Paint the sky in warm amber and golden yellow from the top down. Blend into a strip of burnt orange near the horizon line. Paint a flat dark green or brown field across the lower third of the canvas. Add tall thin strokes of dark green and black above the field line to suggest distant trees or grass. Dot small bright spots of yellow and white in the field for wildflowers catching the last of the light. Golden hour field paintings are deeply satisfying to look at and even more satisfying to make.
Tips for a Beginner’s First Painting Session
- Start small: A half-sheet of watercolor paper or a small 8 by 10 canvas is far less intimidating than a large blank surface. Smaller formats also dry faster, which means you see results sooner and stay motivated throughout.

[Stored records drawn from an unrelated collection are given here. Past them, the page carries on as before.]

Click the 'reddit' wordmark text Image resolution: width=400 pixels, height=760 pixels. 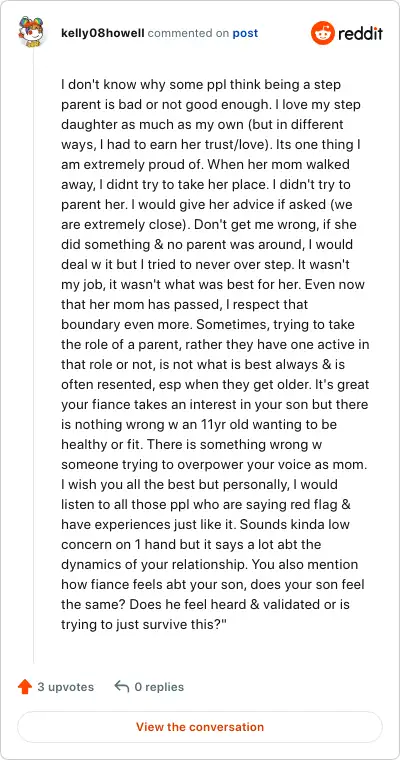(360, 33)
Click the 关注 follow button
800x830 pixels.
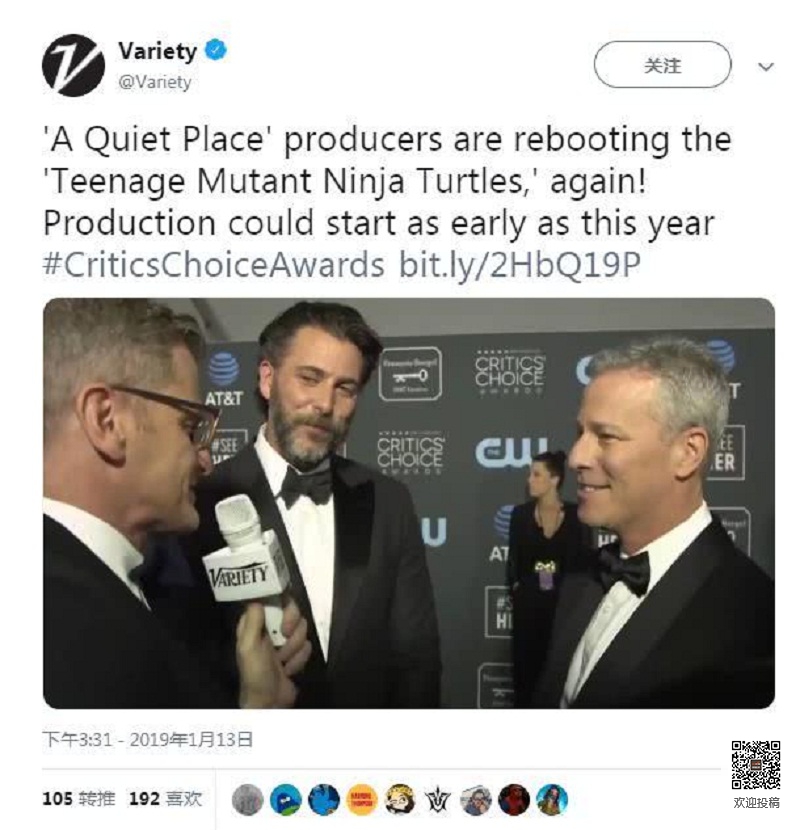coord(662,66)
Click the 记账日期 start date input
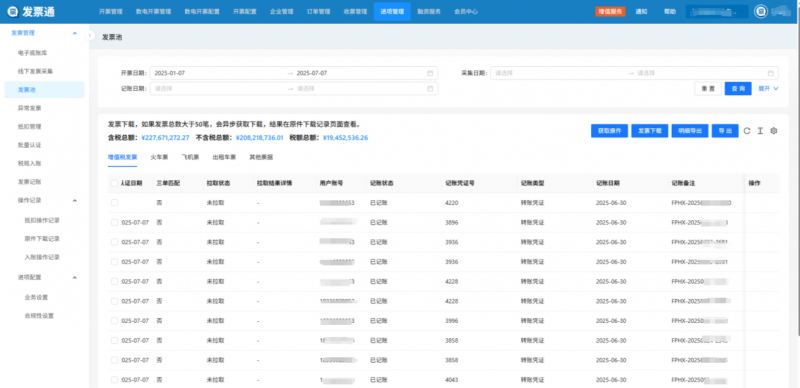 pyautogui.click(x=219, y=88)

- Do not rinse your brush in dirty water: Keep two water jars on your table; one for rinsing and one for mixing. Dirty mixing water muddies every color you use and makes your painting look dull before it is even finished.

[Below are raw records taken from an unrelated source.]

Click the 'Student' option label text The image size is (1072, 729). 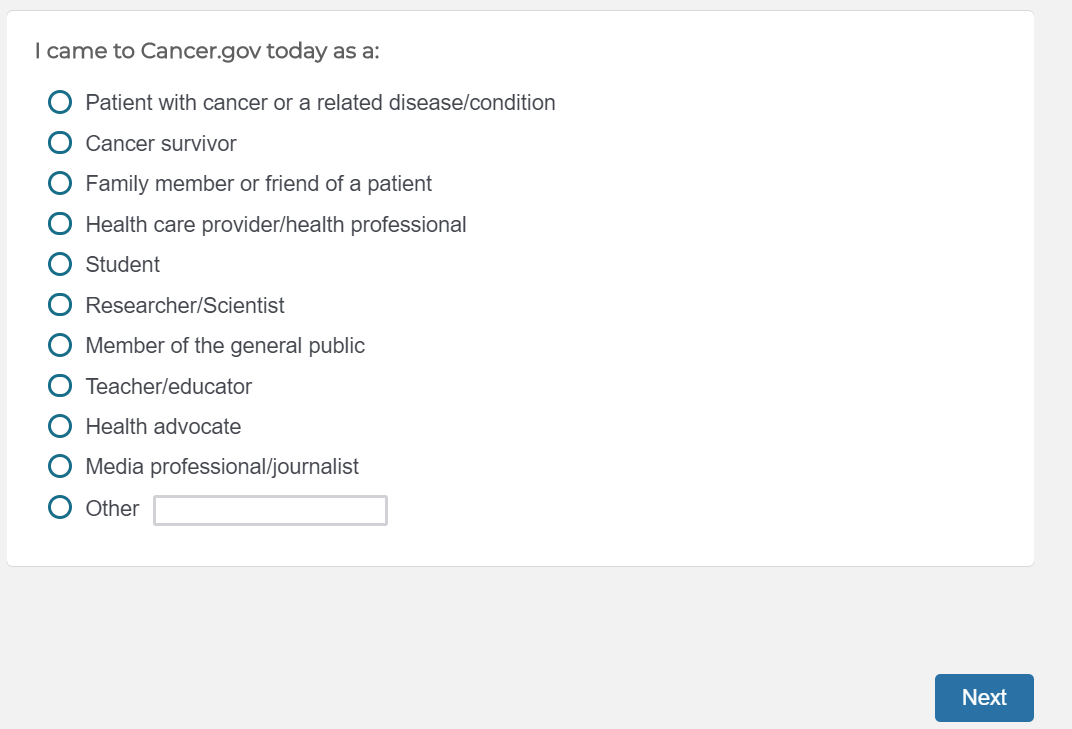pos(122,265)
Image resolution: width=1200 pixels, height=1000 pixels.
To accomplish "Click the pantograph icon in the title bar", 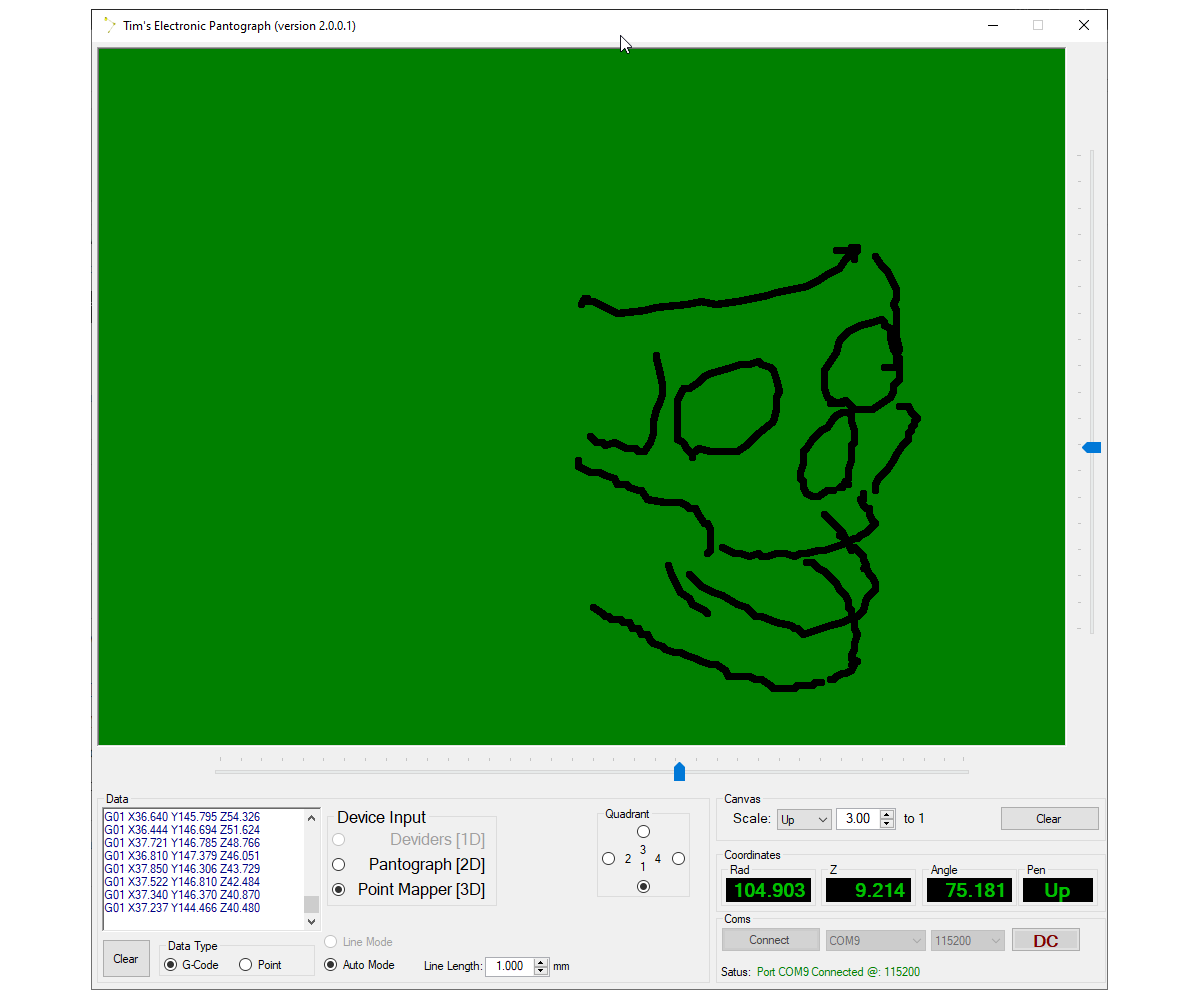I will [x=108, y=25].
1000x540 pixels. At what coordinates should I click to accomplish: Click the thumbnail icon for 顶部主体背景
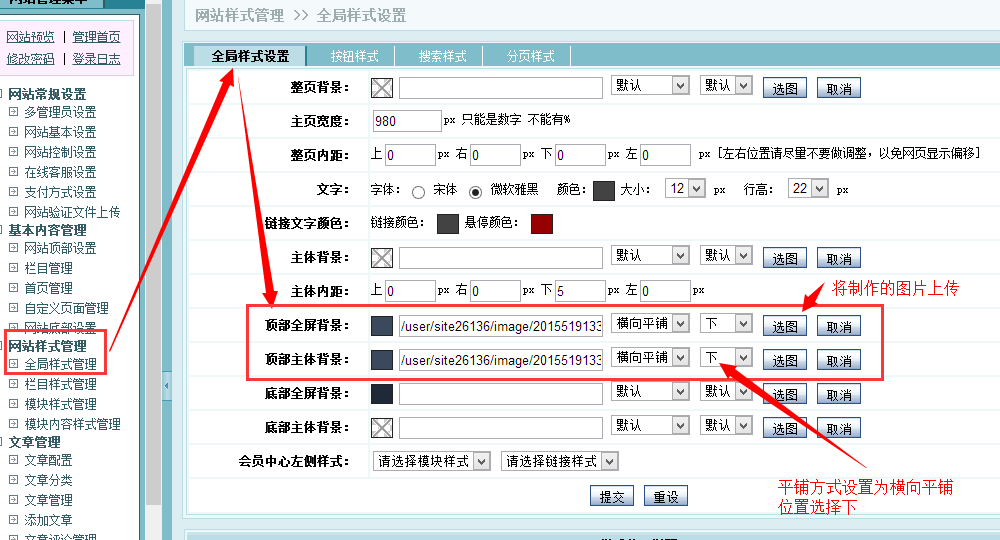[382, 360]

- Let layers dry between applications: Wet paint on wet paint from the same brush creates muddy, unintended blends. Patience between layers is one of the simplest habits that separates a frustrating painting session from an enjoyable one.
- Paint the background before the subject: Painting around a detailed subject is much harder than painting the subject over a dry background. This single habit makes beginners feel immediately more capable.
- Use reference images freely: Looking at a photo while you paint is not cheating. Professional artists use reference constantly. A good reference image gives your eye something concrete to interpret rather than asking your imagination to generate every detail from scratch.
Final Thoughts
Nineteen painting ideas is enough to fill the rest of summer several times over, but the goal was never to complete every single one. The goal is to find two or three subjects on this list that make you genuinely curious; the ones where you think “I wonder if I could actually do that”; and start there. Curiosity is a far more reliable motivator than discipline when it comes to learning something new. Follow it and the brush time will take care of itself.
What tends to happen with beginner painters is that the first session feels awkward, the second feels better, and somewhere around the fourth or fifth painting something clicks. The brush starts to feel familiar. Color mixing becomes more intuitive. The gap between what you see in your head and what appears on the paper begins to close. That shift does not happen by thinking about painting or watching tutorials; it happens by actually picking up a brush and making something imperfect on purpose. Summer is exactly the right season to let that process begin.